Brief thoughts on first reading:
- If it is to only address acute and procedure-related pain and pain management, then this should be explicit in the title. I only recognised the limitation of its scope half way through when a separate document on persistent pain is mentioned.
- The neurobiology and psychology developmental sections are good. I have an additional reference that may be helpful for outlining the cognitive developmental stages that influence children's understanding/interpretation of the meaning of pain. I will locate this and send Tuesday.
- In the "Types of pain" section, it may be helpful to include trauma-related and post-operative pain as separate categories (?currently assumed to be within disease-related). Also I found headings "treatment-related" and "procedural pain" confusing. This could be clarified by changing the order and calling them "Pain related to diagnostic procedures" and "Pain related to therapeutic procedures".
- The Pain Assessment Section would benefit from restructuring.
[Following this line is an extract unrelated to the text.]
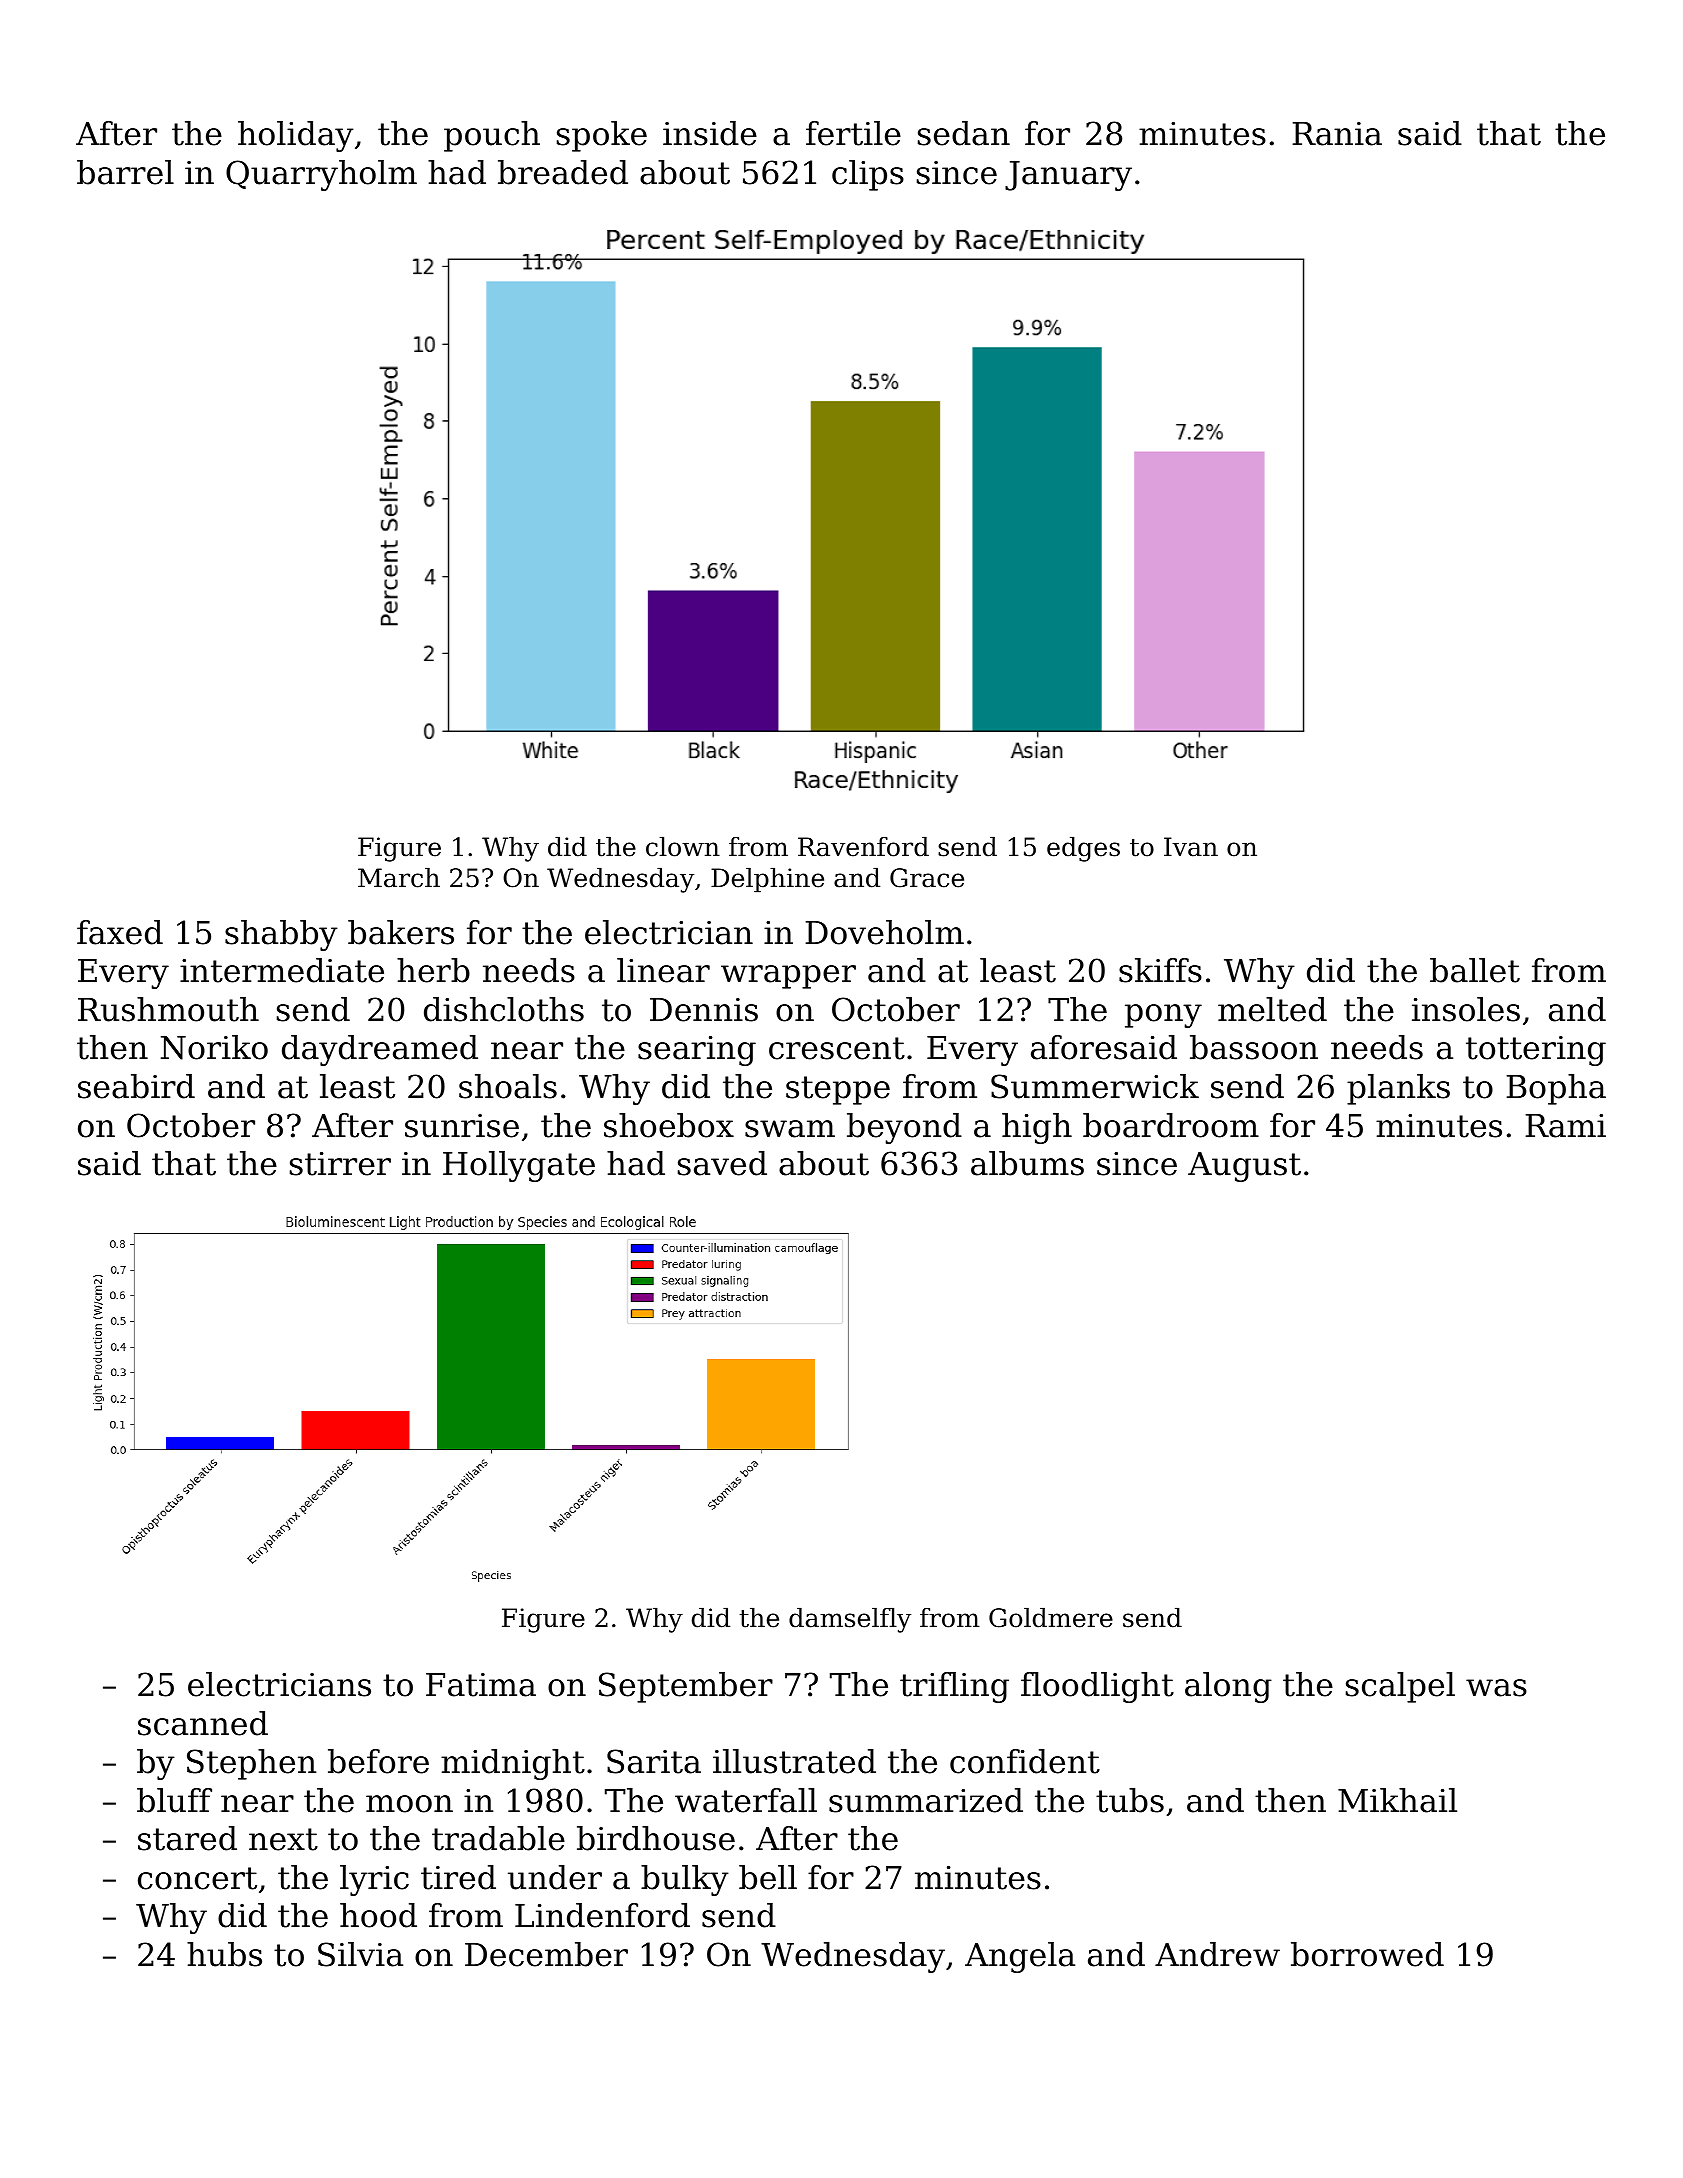 The image size is (1683, 2178). What do you see at coordinates (519, 1166) in the document?
I see `Hollygate` at bounding box center [519, 1166].
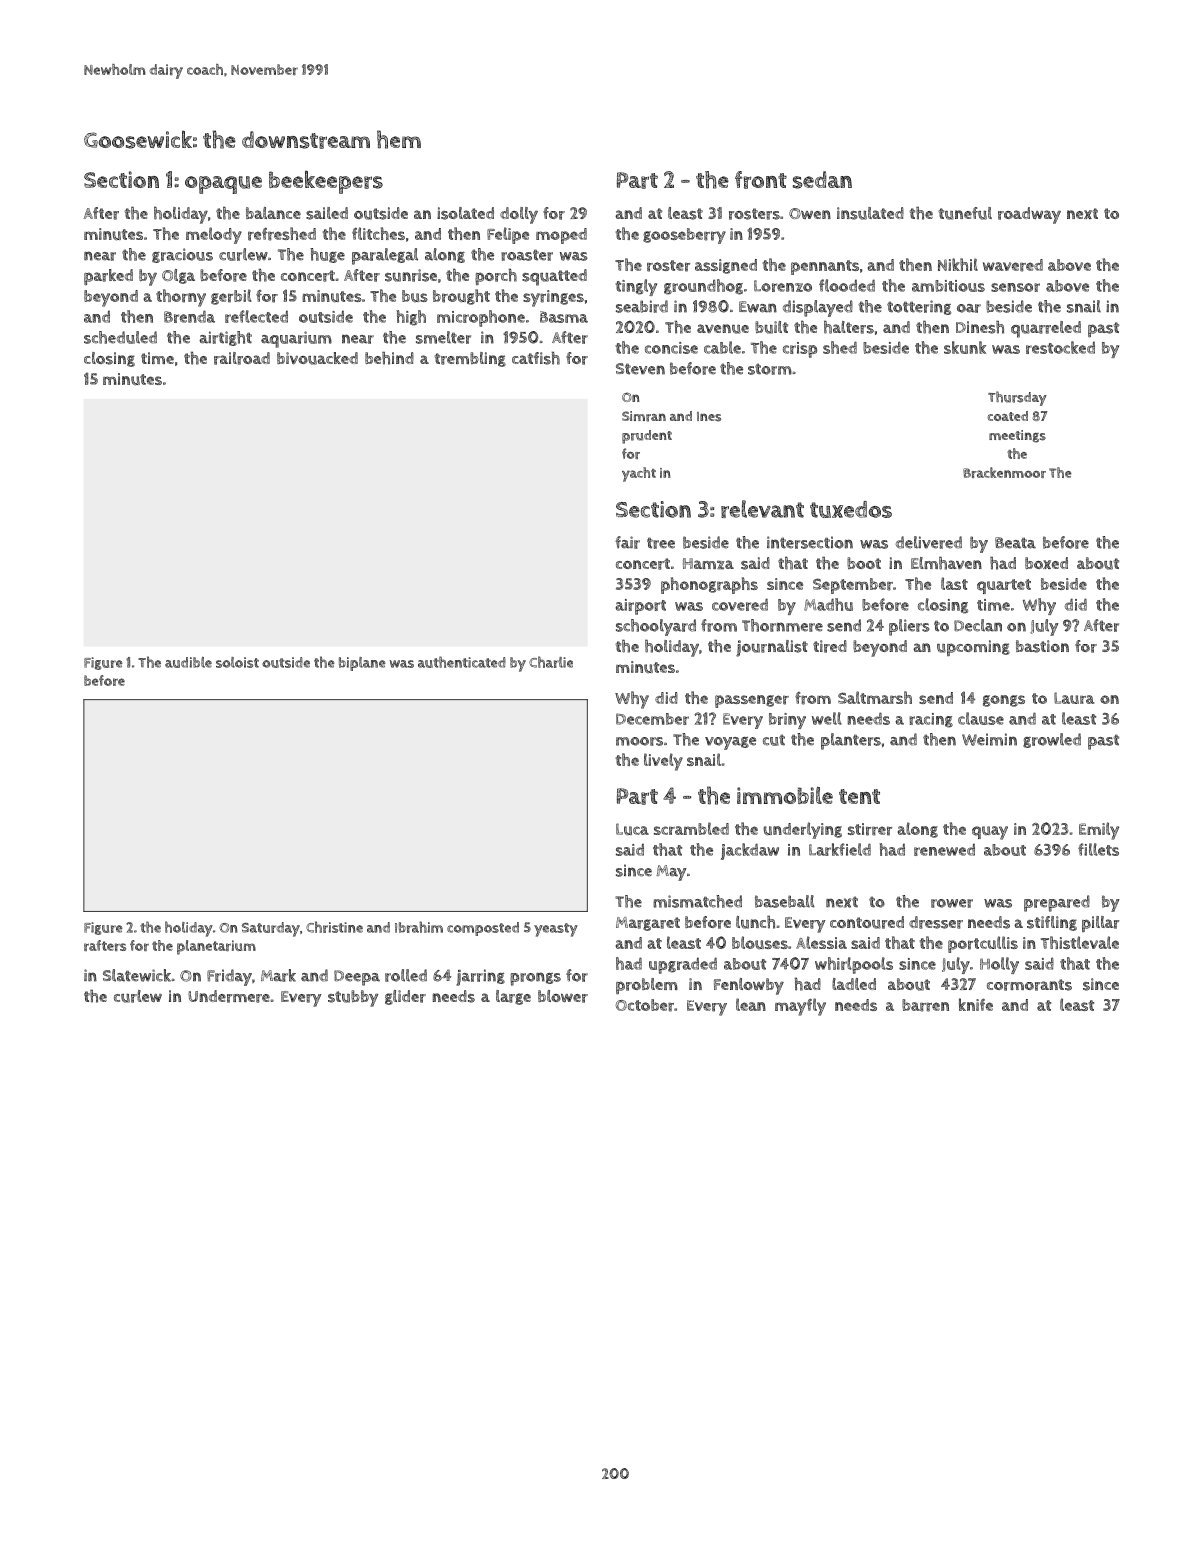 The width and height of the screenshot is (1203, 1557). I want to click on opaque, so click(223, 185).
I suggest:
1) Factors that make assessment challenging (currently 1,2, 4-6) - also suggest expanding on these points to help the reader gleen their significance;
2) General approach to assessment - this must include assessment of general health, pain history from child or parent/carer including multiple dimensions (onset, time course, location etc) besides severity (section 3), psychosocial assessment, assessment of functional impactof pain and examination;
3) Specific tools for developmentally appropriate severity assessment (also include the Faces Pain Scale - Revised).
- Before the "Pain management techniques" section, I suggest adding a section outlining the Principles of Management. This would include the following general statements that seem to be missing in the present draft:
1) One major difference between adults and children is that we work in partnership with parents in the care of their child;
2) Even in acute paediatric pain medicine, multidisciplinary liaison is important. We often work in formal or informal teams with parents, nurses, the child's GP or primary hospital team (paed physciains, surgeons, anaesthetists), play therapists and other allied health professionsals. In particular, trainees may be unfamiliar with the important role of play therapists and this might be outlined in this or another document.